§ **Problem requirements**
Find every line in the records below that contains "page", and copy it.

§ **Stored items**
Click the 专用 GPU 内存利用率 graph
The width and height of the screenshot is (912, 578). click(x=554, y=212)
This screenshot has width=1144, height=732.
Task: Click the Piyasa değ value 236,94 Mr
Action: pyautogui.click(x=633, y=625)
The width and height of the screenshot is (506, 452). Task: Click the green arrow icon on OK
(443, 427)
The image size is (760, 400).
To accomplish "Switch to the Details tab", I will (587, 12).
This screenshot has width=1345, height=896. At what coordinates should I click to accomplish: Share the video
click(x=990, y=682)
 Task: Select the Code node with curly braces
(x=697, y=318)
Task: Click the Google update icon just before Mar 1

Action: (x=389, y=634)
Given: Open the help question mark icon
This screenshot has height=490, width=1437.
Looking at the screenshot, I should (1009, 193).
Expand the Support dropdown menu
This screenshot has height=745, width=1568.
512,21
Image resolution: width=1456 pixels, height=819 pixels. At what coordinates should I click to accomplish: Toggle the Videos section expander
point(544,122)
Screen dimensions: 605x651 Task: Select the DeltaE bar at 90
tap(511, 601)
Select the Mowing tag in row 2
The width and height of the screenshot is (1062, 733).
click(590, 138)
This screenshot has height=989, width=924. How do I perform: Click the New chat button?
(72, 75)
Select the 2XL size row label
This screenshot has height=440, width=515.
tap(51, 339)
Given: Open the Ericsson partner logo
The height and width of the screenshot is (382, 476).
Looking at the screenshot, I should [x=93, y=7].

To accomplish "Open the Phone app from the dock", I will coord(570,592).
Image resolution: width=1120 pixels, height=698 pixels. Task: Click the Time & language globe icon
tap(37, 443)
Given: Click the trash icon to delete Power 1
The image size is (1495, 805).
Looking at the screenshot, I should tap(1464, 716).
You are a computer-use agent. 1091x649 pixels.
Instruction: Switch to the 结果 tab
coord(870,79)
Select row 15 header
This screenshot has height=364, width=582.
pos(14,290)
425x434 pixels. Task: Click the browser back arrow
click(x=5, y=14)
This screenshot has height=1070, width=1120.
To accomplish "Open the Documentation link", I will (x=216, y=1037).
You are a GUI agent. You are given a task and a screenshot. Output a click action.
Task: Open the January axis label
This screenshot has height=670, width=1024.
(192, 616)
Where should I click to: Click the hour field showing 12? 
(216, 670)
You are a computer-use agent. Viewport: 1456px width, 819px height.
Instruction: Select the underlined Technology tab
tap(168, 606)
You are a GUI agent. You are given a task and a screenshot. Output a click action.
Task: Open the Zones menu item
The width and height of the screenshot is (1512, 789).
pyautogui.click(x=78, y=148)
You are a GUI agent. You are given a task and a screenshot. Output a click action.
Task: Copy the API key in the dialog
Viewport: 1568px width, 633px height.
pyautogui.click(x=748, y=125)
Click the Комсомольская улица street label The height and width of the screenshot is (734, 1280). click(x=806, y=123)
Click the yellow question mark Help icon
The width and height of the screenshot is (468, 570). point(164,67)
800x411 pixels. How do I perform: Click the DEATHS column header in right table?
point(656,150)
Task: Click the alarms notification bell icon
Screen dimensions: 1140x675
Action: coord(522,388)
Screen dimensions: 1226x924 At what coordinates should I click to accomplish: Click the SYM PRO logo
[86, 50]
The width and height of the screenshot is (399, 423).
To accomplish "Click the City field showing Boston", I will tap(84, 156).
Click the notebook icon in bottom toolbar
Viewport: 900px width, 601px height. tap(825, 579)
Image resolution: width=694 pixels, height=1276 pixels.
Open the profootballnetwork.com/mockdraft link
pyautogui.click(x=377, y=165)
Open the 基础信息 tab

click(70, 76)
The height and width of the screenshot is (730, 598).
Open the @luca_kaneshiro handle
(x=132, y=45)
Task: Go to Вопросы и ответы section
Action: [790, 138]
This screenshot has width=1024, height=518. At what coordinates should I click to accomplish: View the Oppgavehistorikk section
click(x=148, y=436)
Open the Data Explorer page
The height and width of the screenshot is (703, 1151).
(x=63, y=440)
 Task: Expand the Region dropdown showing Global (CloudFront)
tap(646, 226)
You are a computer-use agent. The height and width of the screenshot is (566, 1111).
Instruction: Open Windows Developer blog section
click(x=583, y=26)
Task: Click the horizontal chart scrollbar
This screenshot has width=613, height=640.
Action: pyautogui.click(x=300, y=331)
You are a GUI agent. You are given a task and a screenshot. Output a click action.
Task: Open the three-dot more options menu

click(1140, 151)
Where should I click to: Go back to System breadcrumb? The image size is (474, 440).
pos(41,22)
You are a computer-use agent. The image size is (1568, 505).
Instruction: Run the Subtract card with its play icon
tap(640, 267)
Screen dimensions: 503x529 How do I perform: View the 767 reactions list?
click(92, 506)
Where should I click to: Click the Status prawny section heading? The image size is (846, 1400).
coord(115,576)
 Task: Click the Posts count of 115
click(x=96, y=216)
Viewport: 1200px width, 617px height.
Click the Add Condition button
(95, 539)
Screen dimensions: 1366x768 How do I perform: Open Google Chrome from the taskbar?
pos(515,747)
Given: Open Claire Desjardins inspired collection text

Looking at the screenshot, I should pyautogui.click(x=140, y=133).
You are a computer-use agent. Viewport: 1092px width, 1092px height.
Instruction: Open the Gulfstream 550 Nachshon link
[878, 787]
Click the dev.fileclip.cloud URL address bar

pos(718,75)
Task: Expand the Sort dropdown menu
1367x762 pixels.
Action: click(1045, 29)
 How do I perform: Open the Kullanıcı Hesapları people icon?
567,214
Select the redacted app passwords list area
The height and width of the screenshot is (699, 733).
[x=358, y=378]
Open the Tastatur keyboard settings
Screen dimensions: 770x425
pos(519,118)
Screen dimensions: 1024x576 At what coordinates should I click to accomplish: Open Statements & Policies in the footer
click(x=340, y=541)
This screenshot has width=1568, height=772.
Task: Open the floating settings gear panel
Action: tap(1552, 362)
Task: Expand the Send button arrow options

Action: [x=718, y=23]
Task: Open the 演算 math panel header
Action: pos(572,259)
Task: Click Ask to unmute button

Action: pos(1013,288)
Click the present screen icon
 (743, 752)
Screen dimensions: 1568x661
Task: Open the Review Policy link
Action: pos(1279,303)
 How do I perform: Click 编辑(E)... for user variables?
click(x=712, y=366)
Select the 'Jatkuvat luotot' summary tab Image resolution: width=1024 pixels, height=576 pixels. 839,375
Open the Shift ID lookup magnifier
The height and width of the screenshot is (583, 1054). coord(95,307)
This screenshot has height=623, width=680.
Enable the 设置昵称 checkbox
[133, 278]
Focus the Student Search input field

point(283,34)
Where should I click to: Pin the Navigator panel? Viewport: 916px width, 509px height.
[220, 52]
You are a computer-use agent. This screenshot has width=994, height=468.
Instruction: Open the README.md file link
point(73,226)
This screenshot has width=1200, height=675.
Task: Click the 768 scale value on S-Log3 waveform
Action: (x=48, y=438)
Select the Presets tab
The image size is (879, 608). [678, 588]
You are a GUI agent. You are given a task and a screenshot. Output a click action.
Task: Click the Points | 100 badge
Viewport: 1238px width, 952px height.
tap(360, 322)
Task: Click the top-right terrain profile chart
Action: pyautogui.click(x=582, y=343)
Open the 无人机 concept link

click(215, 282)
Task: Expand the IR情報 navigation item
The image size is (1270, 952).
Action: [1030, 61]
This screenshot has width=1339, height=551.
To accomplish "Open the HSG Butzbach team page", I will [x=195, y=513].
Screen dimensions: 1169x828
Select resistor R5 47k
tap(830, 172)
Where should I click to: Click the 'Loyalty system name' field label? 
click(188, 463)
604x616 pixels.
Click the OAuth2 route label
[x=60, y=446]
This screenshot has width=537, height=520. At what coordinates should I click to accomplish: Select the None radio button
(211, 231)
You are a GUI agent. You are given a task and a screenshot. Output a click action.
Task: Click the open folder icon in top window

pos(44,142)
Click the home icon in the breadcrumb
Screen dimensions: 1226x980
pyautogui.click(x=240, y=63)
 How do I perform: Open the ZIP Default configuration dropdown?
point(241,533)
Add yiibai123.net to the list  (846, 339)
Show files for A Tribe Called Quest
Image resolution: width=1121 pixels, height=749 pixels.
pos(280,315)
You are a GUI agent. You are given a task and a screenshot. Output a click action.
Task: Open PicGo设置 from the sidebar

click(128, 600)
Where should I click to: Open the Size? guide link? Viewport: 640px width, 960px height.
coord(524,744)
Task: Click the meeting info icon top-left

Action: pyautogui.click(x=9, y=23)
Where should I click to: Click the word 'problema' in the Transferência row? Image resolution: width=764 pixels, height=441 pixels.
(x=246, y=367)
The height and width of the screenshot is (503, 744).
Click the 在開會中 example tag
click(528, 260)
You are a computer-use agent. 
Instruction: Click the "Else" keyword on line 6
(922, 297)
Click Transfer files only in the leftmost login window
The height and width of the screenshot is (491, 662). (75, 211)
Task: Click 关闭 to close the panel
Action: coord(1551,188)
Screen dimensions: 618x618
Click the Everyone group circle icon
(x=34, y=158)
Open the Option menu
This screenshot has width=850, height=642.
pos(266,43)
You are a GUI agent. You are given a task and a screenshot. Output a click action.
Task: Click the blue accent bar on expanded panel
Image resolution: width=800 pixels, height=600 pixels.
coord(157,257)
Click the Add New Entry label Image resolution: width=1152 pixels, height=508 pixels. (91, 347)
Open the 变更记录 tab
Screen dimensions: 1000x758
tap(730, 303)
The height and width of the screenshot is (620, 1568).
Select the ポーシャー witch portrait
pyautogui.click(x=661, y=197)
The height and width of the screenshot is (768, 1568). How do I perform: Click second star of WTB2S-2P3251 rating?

§ **Answer box**
Open the Data Explorer page
To accomplish "Open the HSG Butzbach team page", I will [x=195, y=513].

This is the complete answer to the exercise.